“Joan, what do you mean? What does this mean?”
“I am trying so hard to be plain,” she said almost pitifully.
“Who is this other you are talking about, this other—who loves me?”
She was silent.
“What do you know of her, Joan, this other?”
And still she was silent, for how could she betray Ellice’s secret?
“Tell me,” he said.
“Don’t you know? Can’t you guess?”
His face flushed. A week ago he might have answered, “I cannot guess!” To-day he knew the answer, yet how did Joan know?
“I gave you my promise,” she said, “and I will abide by that promise. It is for you to decide, and no one else. My life, your own and—and the life of another is in your hands—three futures, Johnny, decide—”
“You want to—to give me up?”
“Is that generous?”
“No, it isn’t,” he admitted. He took a turn up and down the room. “And you say this other—this girl—cares for me?”
“I know she does?”
“Did she tell you?”
“Must I answer?”
“Why not?”
“Why not?” Joan repeated. “Yes, she did. She came to me, openly and frankly, straightforward child that she is, and she said to me, ’Why are you marrying him, not loving him? If you loved him, and he loved you, I would not come to you; but you do not love him, and it is not fair. You are taking all and giving nothing!’ And, she was right!”
“And she—she—” he said in a low voice, “would give—”
“Has given.”
A silence fell between them. Then he turned to her, and it seemed as if the cloud had lifted from him. He held out his hands and smiled at her.

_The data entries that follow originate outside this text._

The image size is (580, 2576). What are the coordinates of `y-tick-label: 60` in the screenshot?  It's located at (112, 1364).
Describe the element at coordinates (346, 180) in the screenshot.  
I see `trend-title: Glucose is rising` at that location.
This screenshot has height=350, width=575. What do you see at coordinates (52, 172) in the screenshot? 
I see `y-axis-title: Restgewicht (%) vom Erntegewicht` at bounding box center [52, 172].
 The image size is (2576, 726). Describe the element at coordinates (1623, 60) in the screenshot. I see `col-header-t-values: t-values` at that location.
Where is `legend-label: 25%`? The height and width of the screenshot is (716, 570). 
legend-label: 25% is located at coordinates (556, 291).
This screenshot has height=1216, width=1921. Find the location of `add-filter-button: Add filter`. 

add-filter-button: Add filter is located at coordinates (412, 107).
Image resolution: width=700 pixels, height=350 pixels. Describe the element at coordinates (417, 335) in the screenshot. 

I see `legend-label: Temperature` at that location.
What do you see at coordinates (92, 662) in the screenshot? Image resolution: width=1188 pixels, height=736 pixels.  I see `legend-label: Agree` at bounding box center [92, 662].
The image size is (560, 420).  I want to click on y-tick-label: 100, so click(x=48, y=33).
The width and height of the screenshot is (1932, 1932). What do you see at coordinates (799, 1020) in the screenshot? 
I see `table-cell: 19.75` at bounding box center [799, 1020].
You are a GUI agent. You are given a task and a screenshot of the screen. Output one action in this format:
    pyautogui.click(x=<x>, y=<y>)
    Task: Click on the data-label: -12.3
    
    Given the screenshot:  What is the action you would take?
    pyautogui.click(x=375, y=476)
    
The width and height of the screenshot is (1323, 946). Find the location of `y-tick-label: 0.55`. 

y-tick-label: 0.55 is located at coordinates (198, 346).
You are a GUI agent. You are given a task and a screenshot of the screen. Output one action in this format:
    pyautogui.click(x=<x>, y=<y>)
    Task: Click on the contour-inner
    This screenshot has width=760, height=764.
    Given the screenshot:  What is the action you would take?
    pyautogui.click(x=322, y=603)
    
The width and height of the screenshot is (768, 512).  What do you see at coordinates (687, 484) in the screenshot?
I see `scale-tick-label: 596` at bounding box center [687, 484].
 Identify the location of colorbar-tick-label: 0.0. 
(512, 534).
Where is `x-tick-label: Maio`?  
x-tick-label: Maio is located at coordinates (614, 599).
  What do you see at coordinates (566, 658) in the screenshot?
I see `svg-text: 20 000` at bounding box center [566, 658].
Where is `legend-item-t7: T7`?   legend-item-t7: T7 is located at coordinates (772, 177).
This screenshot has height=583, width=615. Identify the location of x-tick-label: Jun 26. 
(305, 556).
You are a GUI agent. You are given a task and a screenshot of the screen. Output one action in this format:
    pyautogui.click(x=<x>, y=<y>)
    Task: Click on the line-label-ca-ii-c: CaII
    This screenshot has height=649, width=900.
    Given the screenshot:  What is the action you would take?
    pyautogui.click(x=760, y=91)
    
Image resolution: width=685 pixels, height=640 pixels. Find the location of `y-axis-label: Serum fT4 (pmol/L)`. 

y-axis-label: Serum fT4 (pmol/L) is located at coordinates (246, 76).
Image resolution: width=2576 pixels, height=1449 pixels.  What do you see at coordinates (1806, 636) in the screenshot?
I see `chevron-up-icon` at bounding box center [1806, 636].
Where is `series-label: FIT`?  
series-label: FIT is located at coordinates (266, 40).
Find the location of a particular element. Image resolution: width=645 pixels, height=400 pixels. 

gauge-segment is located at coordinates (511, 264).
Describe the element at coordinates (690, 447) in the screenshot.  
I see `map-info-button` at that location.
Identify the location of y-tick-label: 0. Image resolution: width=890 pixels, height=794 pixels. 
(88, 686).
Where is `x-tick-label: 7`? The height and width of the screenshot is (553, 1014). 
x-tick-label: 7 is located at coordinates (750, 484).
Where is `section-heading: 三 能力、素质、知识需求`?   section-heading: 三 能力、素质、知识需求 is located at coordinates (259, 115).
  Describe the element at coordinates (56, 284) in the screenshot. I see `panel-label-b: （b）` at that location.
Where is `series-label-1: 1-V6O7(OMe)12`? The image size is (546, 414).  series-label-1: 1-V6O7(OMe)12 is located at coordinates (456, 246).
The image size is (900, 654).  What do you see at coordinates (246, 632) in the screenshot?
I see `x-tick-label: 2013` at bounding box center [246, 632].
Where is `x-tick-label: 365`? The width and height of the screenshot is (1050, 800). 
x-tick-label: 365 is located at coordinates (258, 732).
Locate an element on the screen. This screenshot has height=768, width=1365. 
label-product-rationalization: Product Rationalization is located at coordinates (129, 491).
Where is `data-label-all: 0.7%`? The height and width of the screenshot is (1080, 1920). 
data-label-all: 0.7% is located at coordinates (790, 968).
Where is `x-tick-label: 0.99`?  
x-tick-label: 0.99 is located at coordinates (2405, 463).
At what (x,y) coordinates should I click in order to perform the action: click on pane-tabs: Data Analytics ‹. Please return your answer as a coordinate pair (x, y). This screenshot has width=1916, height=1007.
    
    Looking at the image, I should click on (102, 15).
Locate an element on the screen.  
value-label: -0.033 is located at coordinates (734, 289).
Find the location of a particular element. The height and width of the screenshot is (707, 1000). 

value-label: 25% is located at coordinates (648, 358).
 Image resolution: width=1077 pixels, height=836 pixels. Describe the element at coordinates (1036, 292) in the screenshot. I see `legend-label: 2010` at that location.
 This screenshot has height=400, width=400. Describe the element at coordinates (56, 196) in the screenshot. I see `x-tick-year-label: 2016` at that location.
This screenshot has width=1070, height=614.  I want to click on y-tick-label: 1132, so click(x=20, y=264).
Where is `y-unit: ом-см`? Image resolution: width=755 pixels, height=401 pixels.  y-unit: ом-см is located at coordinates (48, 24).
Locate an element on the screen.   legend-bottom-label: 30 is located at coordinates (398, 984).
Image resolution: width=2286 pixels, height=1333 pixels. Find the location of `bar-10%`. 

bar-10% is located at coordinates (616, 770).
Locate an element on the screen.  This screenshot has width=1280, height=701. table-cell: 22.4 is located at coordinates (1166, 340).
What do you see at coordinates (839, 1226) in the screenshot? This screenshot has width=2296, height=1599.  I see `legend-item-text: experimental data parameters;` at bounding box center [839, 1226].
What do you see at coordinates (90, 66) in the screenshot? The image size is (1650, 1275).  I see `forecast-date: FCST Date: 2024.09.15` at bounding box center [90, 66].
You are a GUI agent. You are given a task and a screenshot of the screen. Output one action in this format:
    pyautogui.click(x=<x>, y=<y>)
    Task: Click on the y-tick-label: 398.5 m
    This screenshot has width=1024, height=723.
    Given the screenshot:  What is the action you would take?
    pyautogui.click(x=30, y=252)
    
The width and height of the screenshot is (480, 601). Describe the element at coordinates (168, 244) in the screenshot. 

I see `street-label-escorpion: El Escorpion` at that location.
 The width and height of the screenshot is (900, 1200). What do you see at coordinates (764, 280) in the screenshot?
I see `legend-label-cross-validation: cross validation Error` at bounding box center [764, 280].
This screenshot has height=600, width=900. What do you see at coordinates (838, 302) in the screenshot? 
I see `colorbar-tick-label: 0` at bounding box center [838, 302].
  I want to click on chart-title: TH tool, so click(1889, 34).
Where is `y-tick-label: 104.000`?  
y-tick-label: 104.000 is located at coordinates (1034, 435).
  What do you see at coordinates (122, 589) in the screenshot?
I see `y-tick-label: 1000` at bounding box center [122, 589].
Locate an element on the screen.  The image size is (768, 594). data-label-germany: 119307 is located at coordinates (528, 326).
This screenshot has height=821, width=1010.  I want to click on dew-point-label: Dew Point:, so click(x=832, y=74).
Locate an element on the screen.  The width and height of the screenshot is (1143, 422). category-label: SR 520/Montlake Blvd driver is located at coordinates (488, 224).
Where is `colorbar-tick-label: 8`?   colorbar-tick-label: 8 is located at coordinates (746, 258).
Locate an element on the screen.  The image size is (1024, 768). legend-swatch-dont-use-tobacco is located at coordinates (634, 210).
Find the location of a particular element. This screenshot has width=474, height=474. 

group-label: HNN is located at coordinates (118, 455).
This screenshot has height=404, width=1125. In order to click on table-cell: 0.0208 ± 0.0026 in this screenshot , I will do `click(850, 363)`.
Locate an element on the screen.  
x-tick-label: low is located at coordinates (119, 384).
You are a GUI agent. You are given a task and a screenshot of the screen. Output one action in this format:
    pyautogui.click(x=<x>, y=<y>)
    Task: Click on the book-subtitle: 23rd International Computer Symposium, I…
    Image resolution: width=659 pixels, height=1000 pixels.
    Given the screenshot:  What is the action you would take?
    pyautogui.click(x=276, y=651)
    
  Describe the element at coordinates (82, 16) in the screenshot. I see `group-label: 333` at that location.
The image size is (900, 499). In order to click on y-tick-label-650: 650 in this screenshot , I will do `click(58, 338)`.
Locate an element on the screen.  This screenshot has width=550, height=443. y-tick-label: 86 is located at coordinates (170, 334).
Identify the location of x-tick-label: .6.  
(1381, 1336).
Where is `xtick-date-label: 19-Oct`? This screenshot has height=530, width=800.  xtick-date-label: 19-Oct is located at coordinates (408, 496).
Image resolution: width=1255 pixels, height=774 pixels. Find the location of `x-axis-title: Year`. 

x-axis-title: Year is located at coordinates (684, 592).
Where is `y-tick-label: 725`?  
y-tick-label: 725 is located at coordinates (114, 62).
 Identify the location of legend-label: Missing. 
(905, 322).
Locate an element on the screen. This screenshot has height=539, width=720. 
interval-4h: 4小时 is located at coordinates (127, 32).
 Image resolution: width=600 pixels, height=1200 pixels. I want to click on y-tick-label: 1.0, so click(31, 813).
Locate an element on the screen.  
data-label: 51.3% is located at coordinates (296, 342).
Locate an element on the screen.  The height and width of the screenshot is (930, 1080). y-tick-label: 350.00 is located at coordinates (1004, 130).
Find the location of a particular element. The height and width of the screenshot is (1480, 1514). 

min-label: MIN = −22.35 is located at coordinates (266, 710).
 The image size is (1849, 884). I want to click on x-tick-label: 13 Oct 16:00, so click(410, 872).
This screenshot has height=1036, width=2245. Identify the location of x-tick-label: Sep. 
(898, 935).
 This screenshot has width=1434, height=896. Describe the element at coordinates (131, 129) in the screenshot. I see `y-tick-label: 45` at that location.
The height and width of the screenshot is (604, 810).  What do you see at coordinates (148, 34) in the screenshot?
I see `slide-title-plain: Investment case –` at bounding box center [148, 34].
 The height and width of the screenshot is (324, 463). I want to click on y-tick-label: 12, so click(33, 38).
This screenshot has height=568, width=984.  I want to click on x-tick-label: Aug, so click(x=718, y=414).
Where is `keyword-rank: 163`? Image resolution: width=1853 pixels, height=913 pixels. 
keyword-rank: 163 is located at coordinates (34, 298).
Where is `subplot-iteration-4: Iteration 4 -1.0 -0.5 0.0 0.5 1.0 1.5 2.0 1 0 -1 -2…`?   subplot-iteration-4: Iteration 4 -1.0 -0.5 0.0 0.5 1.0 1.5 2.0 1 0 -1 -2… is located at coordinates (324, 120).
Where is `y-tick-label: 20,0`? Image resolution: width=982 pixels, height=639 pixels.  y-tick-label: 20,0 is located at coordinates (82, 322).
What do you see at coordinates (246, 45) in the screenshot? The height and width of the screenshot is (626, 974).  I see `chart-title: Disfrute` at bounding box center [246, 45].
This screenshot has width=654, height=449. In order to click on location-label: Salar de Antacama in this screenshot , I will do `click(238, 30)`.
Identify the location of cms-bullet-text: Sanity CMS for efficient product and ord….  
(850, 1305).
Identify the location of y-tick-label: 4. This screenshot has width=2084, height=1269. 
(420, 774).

“I understand. You and she are right. A starved love could not live for ever; it must die. Better it should be strangled almost at birth, Joan. So—so this is good-bye?”
She shook her head. “Friends, always, Johnny,” she said.
“Friends always, then.”
She came close to him. She lifted her hand suddenly, and thrust back the hair from his forehead, she looked him in the eyes and, smiling, kissed him on the brow.
“Go and find your happiness—a far, far better than I could ever offer you.”